Excitement over generative AI has prompted a new wave of AI initiatives seen to further the need to leverage Flash storage for AI – and vice versa.
AI systems must be able to process massive volumes of data quickly. The amount of data generated raises enormous storage needs.
On the other hand, AI-based storage systems that can scale intelligently and automatically based on demand is needed to manage huge data sets.
“As we enter a new age of AI, the superior economics, and operational and environmental efficiencies of… all-flash competitive offerings will be more critical than ever,” said Charles Giancarlo, Chairman and CEO, Pure Storage, at the Pure//Accelerate 2023 conference held at Resorts World Las Vegas in June 2023.
AI applications have high storage demands
AI applications have high storage capacity demands that can easily start in the terabyte range and scale into hundreds of petabytes. AI training, in particular, consumes a great amount of digital storage for modelling data as well as memory to support the processing of that data.
As deep learning (DL) training and other computationally intensive workloads become increasingly prevalent in data centers, the need to scale out GPU-accelerated computing infrastructure becomes a significant challenge that IT administrators must address.
AI/DL is a fundamentally different workload compared with traditional enterprise applications running on CPU-based servers. It necessitates consideration of specific networking, storage, and infrastructure management approaches proven to enable improved scalability, performance, and cost-effective manageability.
Anticipating the coming demand for AI several years ago, Pure Storage had introduced FlashBlade and its AIRI (AI-Ready Infrastructure) solution, co-developed with NVIDIA. AIRI//S is a ready-to-deploy NVIDIA DGX BasePOD reference architecture for AI, developed by Pure Storage and NVIDIA and including the latest FlashBlade//S storage.
Patrick Smith, CTO, EMEA, Pure Storage, said: “The key difference AI has brought to the storage equation is based on the fact that massive amounts of data is needed for AI. Besides capacity, we need storage solutions that provide for speedy retrieval, so GPUs are not idle or wasted waiting to process the data to feed the AI applications.”
Organizations can start their AI journey at any scale and grow as needs evolve, and the current excitement over generative AI has prompted a new wave of AI initiatives is seen to further data storage leaders such as Pure Storage as the go-to storage partner for AI projects.
Pure Storage is currently supporting leading-edge AI projects such as autonomous vehicle development companies and Meta AI’s Research Super Cluster (AIRSC), which aims to be the largest AI supercomputer in the world.
Leveraging AI/ML to manage data storage
According to Eric Burgener, Director, Technical Strategy, Pure Storage, who is an ex-IDC research analyst, one of the key storage-related trends today is leveraging AI/ML to manage data storage.

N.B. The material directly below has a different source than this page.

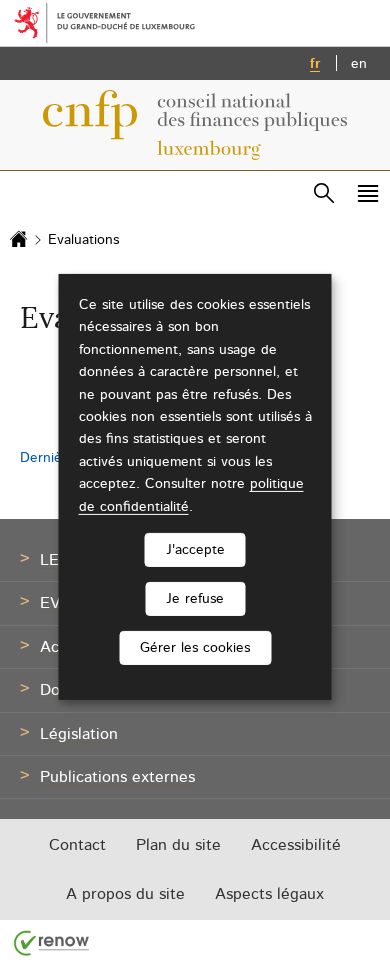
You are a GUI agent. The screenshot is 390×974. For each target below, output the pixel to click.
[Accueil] (19, 240)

Without the need for human interaction, AI-enabled storage provides continuous real-time updates from a variety of enterprise data sources, optimizes the data, and performs other intelligent automated tasks on it.
Businesses are starting to use AI to automate otherwise manual tasks like data capture, deduplication, anomaly detection and data validation. They are also training models to apply regulatory policies and ethical standards automatically, ensuring those principles are embedded from the beginning.
Pure Storage’s FlashBlade hardware portfolio is GPU Direct Storage (GDS)-ready, with software enhancements delivering complete GDS support to be available in the near term, further strengthening Pure Storage’s partnership with NVIDIA and enhancing DGX BasePOD certified solutions.
Meta’s story
Meta needed storage that could handle petabytes of data while delivering the performance demanded by its new supercomputer. The storage also needed to have a very low power profile so that Meta could invest more power into the GPUs which speed up AI models.
Meta’s ambitious business transformation strategy includes data storage that supports its next-generation AI research trained on petabytes of data, unifying data delivery to scale across even the most data-intensive jobs, and helping the organization learn how to deliver more content that people want to see.
“We contacted a number of storage vendors of both disk and flash to evaluate their highest performance, highest density offerings,” said Vivek Pai, AIRSC Storage Lead, Meta. “From a combination of performance and power and cost, we ended up selecting Pure Storage.”
As a result of working with Pure Storage, Meta designed and built a first-of-its-kind AI research cluster in less than two years, leveraging reliable flash performance that requires less maintenance than disk storage, and reducing overall operational costs.
Additionally, the low power consumption allows Meta to direct more power to GPUs, improving overall performance.